As the country begins to emerge from the crisis, more states are making plans to reopen their economies and lift shelter in place orders. This may come as a relief to many people, especially those whose income has been affected. That said, there are a few steps you can take to potentially be in a stronger financial position as the country plans to head into the post-quarantine period. We put together four simple tips you can start doing today to put yourself on the right path.

While these tips are relevant to the COVID-19 pandemic happening in 2020, they can be applied broadly to many types of natural disasters, state-level emergencies, and other sudden disruptive events that happen with little to no warning.

1. Confirm when your state or county is reopening

This one seems obvious, but it can be easy to miss. Every state has implemented different orders to respond to the pandemic. Additionally, individual counties in your state may have their own policies regarding shelter in place and other quarantine measures.

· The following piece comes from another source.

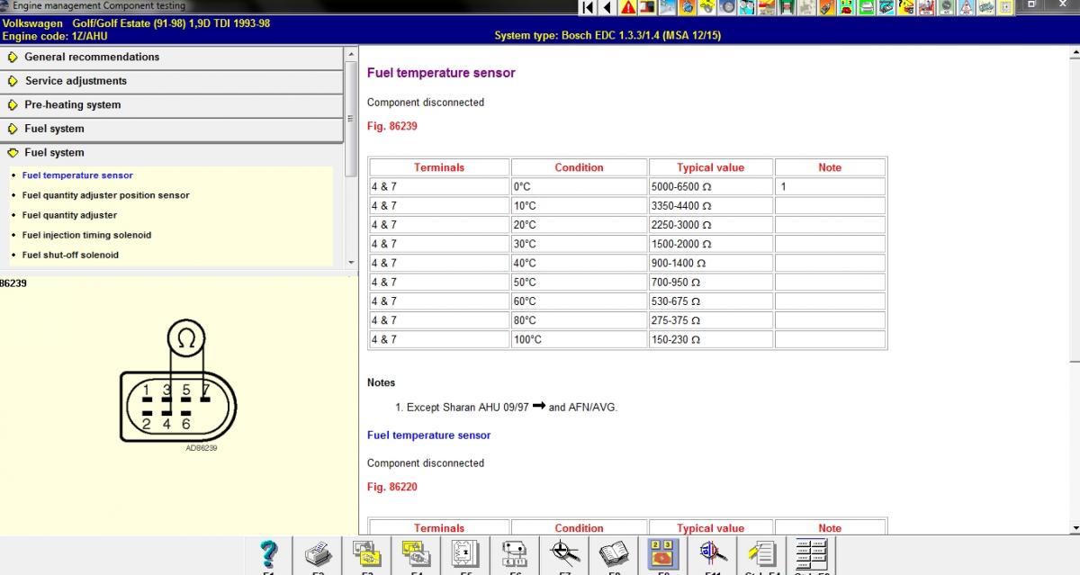
Task: Click the F1 help question mark icon
Action: click(x=268, y=553)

Having a sense of when your state is going to come back can be a big help as you plan your next moves. Here are some quick examples of important things you can schedule around the timeline for reopening:

  • Check the timing of any rent or mortgage holds. If you’ve worked out a hold on your rent or mortgage payments, double check whether it will last at least through the end of the shelter-in-place period. If you rent or borrow from a large-scale organization or landlord it could be that they’ve implemented a blanket end date that doesn’t line up with your state.
  • Assess if and when to apply for emergency credit cards or loans. Knowing when your state is going to reopen can help you to decide whether or not you should get an emergency line of credit to help cover expenses in the short term.
  • Be ready to amp up your job search. If you’ve been furloughed, reopening could mean a return of your regular income, though you should double check with your employer to be sure. If you’ve seen a reduction in hours or lost your job, you may want to double down on your job search efforts following reopening because of the potential increase in hiring at that time.

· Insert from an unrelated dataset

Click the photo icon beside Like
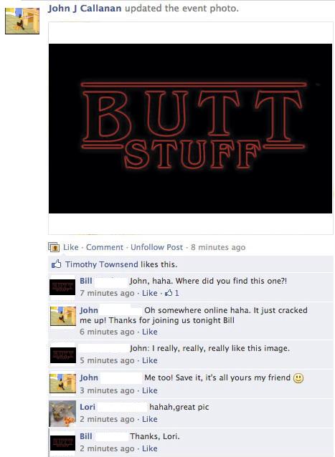 pyautogui.click(x=54, y=247)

The Financial Industry Regulatory Authority (“FINRA”) keeps a detailed list of each state’s shelter orders, if any, as well as any scheduled dates for reopening when they become available. It’s important to note, though, that any large disruptive event or natural disaster is going to be very unpredictable. While your state may have a scheduled date, it’s entirely possible that date might change because of additional unforeseen circumstances. Keep on top of updates and be prepared to adjust.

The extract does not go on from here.